Can we draw from our past personal examples of faulty thinking? In Romans, St. Paul articulates that one of the impacts of sin is how it corrupts the mind. Thinking becomes futile, wisdom and folly are confused, and our thought processes are corrupted (1:21-28). Theologians call this the noetic effect of sin: we don’t just miss the mark when it comes to behavior, but our thought life also misses the mark.

Some might have thought, as noted above, that human beings are free and rational creatures. I once thought Hawaii was a state during World War II (it wasn’t). An adult colleague once admitted he didn’t know the moon had phases until someone pointed it out to him in college. Maybe we’ve worked the twelve steps and discovered ways in which our addiction co-opted our rationality to justify our self-destructive behaviors.

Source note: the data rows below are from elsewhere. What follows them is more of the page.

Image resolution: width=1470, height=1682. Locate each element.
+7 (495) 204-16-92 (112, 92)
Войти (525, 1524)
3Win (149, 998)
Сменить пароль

If the Christian acknowledges that his or her own mind is prone to faulty thinking, it creates the space to view our peers with faulty thinking in a sympathetic light.

Are we prepared to make an imperfect attempt at unconditional love? One of St. Paul’s arguments in Romans is that God’s unconditional love in Jesus’s death and resurrection transforms our minds (Rom 12). It’s worth asking what in us needs to die, mirroring Jesus’s own willingness to die, so that someone else may be loved. Do we debate because we want to be viewed as intelligent? Do our deeply held political convictions need to die? When we are impatient or grow frustrated at another’s opinions or ideas, the roots of that impatience usually reveal the beliefs or values that prevent us from loving someone with something akin to God’s grace.

When my classmate made the bold pronouncement that FDR allowed Pearl Harbor to happen, our teacher stood up from his seat with a gentle smile. “Woah, woah woah. It seems as if you’ve found some unhelpful sites on the Internet that influenced your research. Let’s talk after class and see if we can’t sort this out.” My classmate did not flunk his capstone, by my teacher’s grace and goodwill. In fact, my friend went on to graduate from the Air Force Academy and join a special forces unit, the kind that went on missions so secret that, if he actually told me what he did, he might actually have to kill me. It’s really a gracious ending to a story that might have derailed this student’s life.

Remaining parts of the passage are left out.